Portrait de Saliyya Guisse, vice-championne d’Europe du triple-saut : “C’est la médaille de la persévérance”
Depuis le 13 août 2026, jour de la finale du concours du triple-saut, tout l’athlétisme européen connaît désormais son nom. Sur la piste d’élan du sautoir de l’Alexander Stadium de Birmingham, Saliyya Guisse a décroché une magnifique médaille d’argent au concours du triple-saut, et brisé la barre mythique des 14 mètres, en bondissant à 14,46 m. La Bruxelloise n’avait jamais sauté au-delà des 14 mètres avant ces championnats d’Europe.
Après sa semaine européenne folle en terres britanniques, nous retrouvons Saliyya Guisse sur la piste du stade Roi Baudouin, entourée de ses coéquipiers d’entraînement. Saliyya, c’est une jeune femme spontanée qui aime donner des conseils à ses coéquipiers, et partager sa passion pour sa discipline : le triple-saut. Une passion pour le triple-saut qui lui donne l’énergie de s’entraîner que le vent souffle fort, que la pluie soit battante dehors, ou que la température est basse.

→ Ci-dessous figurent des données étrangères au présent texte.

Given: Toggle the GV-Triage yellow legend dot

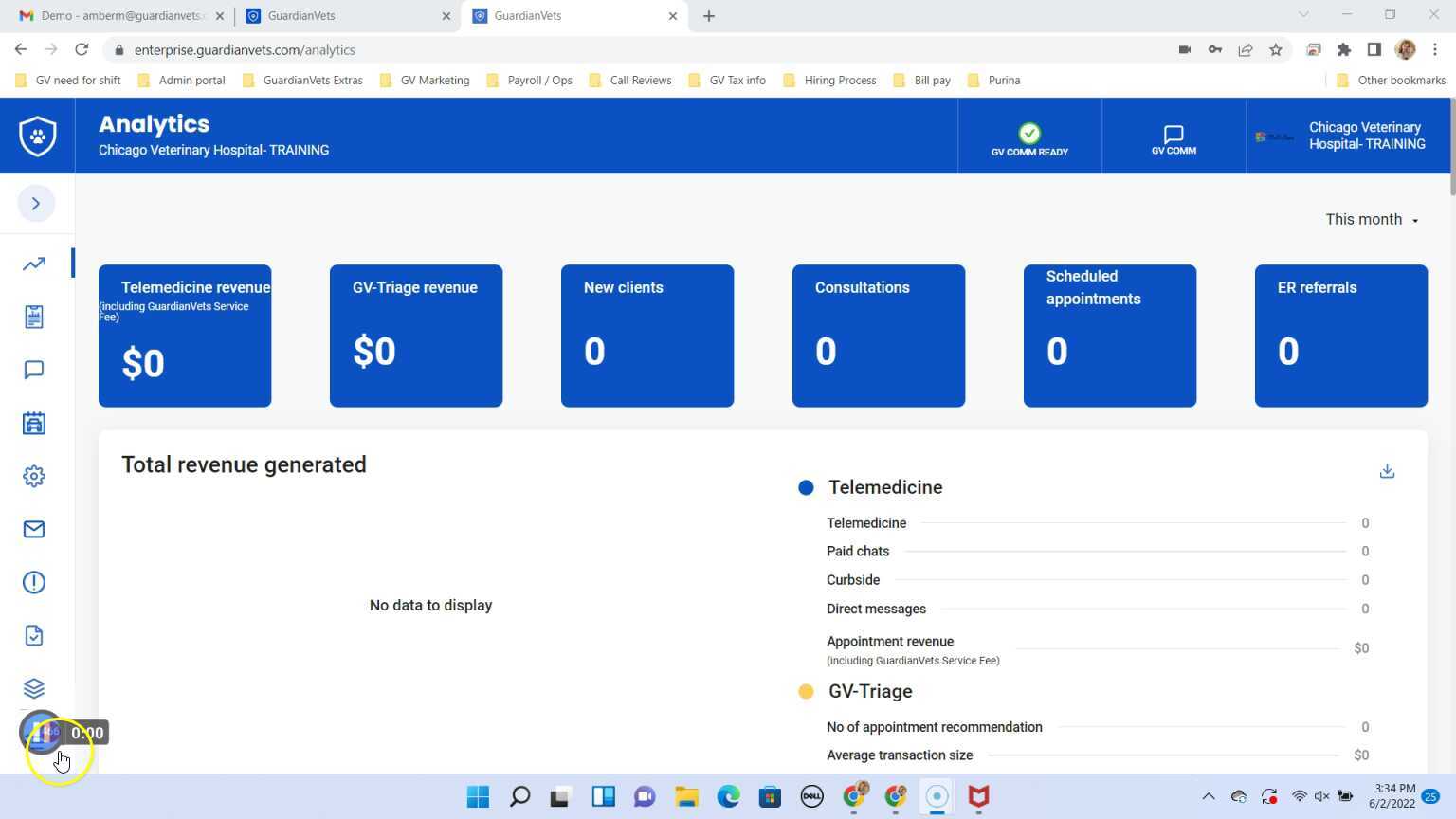Looking at the screenshot, I should [x=805, y=691].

Sur une piste d’élan, Saliyya est aussi une sacrée compétitrice, capable de se transcender pour aller chercher la performance. Quelques heures avant un concours, elle a une préparation bien personnelle : la triple-sauteuse prend le temps de se coiffer, d’enfiler ses bijoux, de maquiller ses yeux et d’effectuer quelques coups de pinceau sur son visage… et c’est ainsi qu’elle se place dans un état d’esprit de guerrière prête à se challenger et challenger la concurrence pour aller le plus loin possible.

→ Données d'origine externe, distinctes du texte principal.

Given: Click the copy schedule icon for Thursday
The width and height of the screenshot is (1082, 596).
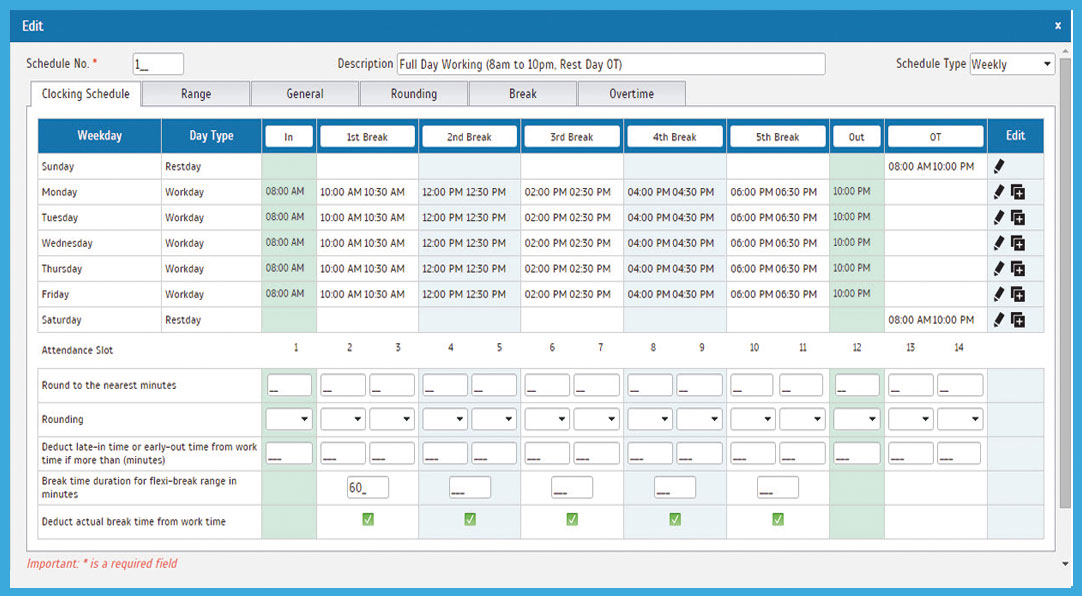Looking at the screenshot, I should pos(1018,268).
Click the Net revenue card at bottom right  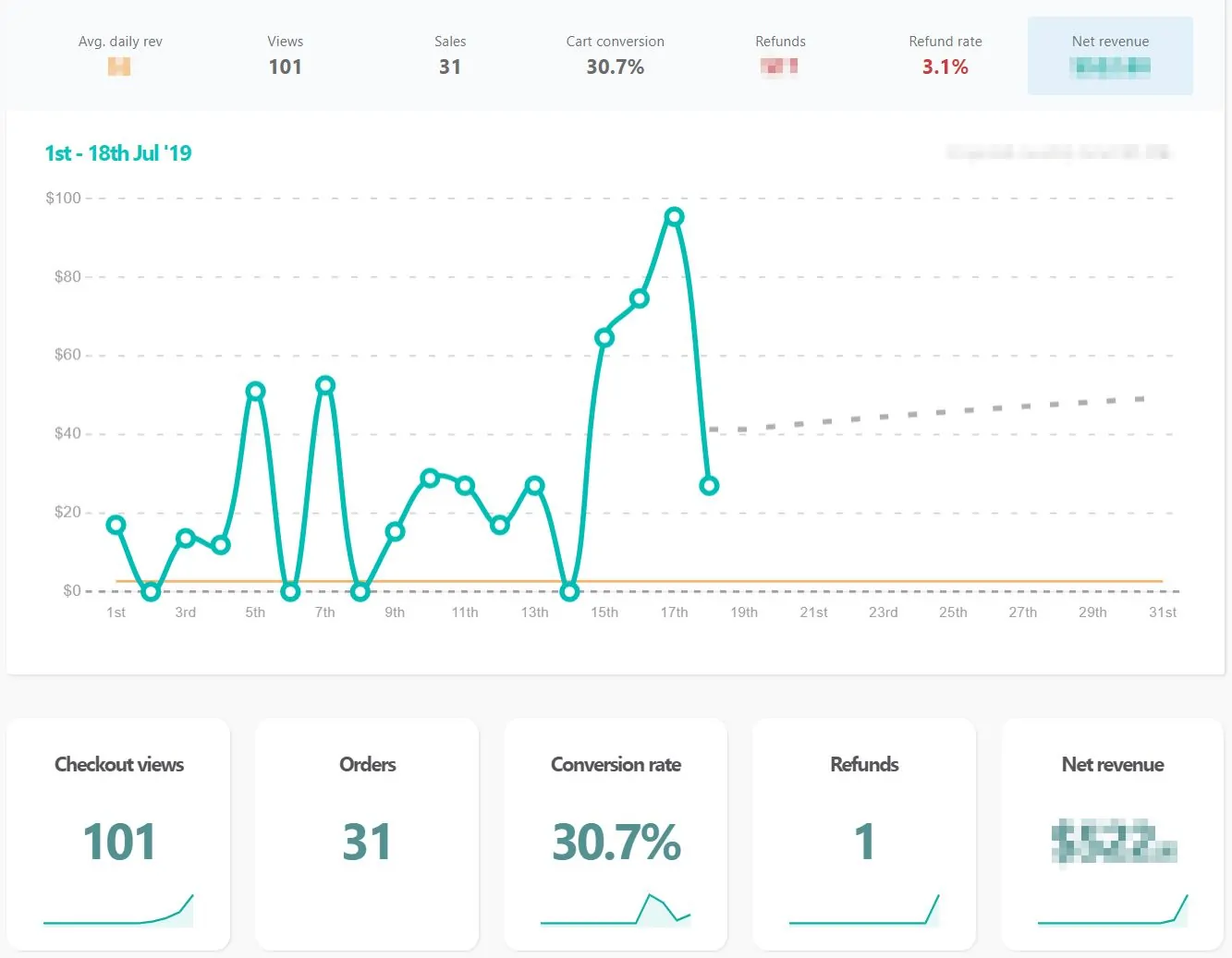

De compétition, elle en rêve depuis qu’elle a découvert l’athlétisme à 4 ans. Or, en Belgique, l’âge requis pour participer à des compétitions est de 7 ans. C’est ainsi que la triple-sauteuse de l’Excelsior Bruxelles mentit sur son âge sur sa carte d’affiliation, en la vieillissant de deux ans afin de pouvoir rejoindre la catégorie “Benjamines”. Enfant, Saliyya goûta à toutes les disciplines de l’athlétisme avec une préférence déjà pour le saut en longueur, discipline proche du triple-saut et qu’elle pratique encore aujourd’hui, les lancers, et le 1.000 mètres, cette dernière épreuve ne lui laissant pas l’envie de spécialiser dans cette discipline de l’athlétisme.
C’est lorsqu’elle évolue dans la catégorie “Cadettes” qu’elle délaisse le saut en longueur, “je tournais un peu en rond” confie l’intéressée, pour s’essayer au triple-saut sur conseil de sa maman, Marilyn Milants, qui depuis, est devenue sa coach pour le triple-saut, le beau-père de Saliyya, Cédric Van Elsuwé, l’entraînant au sprint et réalisant ses plans de musculation.

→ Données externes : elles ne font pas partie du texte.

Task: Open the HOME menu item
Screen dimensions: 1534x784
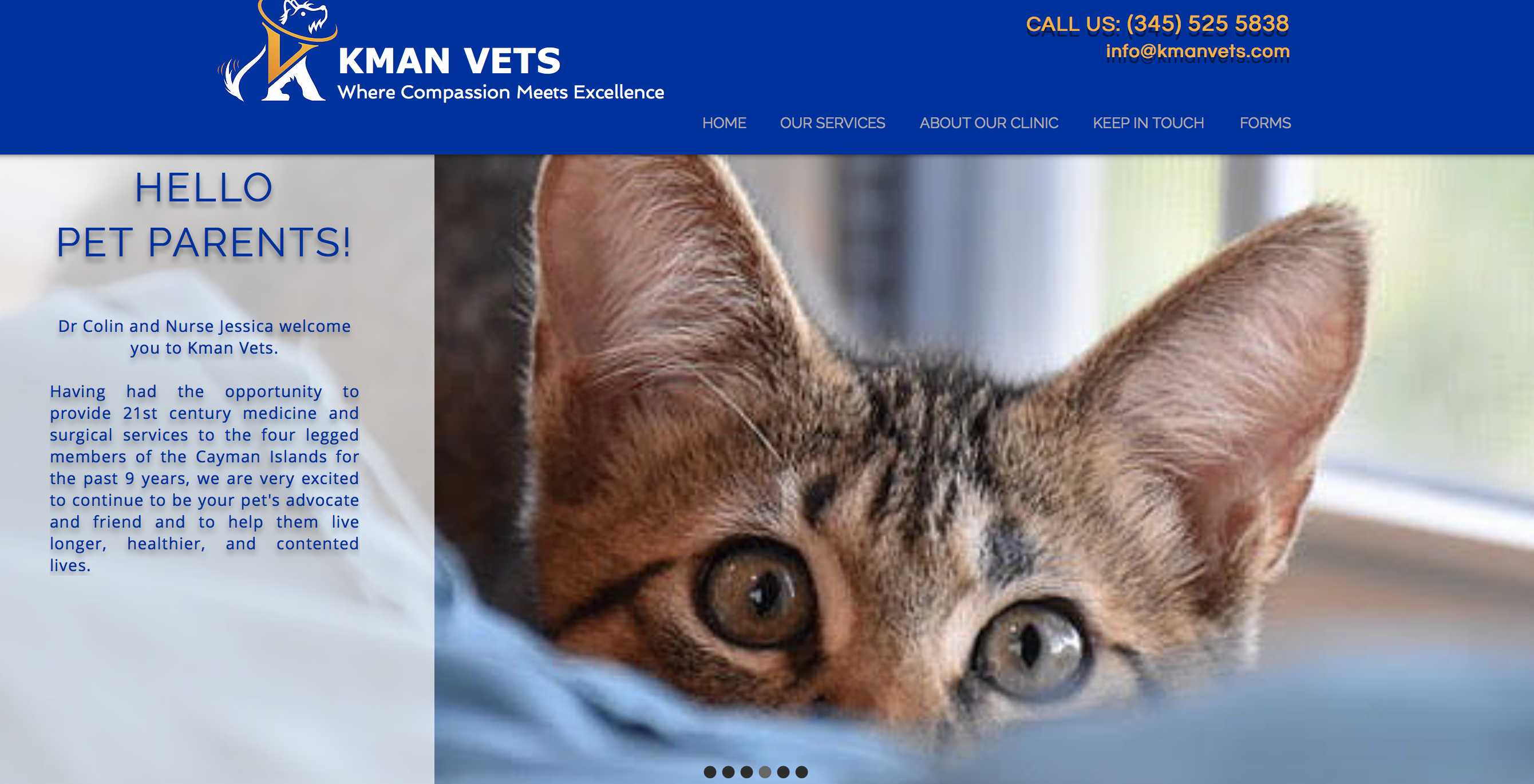Action: click(724, 123)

L’histoire de cette médaille d’argent, c’est aussi celle d’une athlète freinée dans sa progression par des blessures, mais que l’amour du triple-saut a permis de surmonter afin de repartir sur la piste chasser les records, et qui à force de travail depuis tellement d’années – car l’une des forces de Saliyya est de ne jamais renoncer –, a démontré, à 30 ans, qu’elle avait sa place parmi l’élite du triple-saut.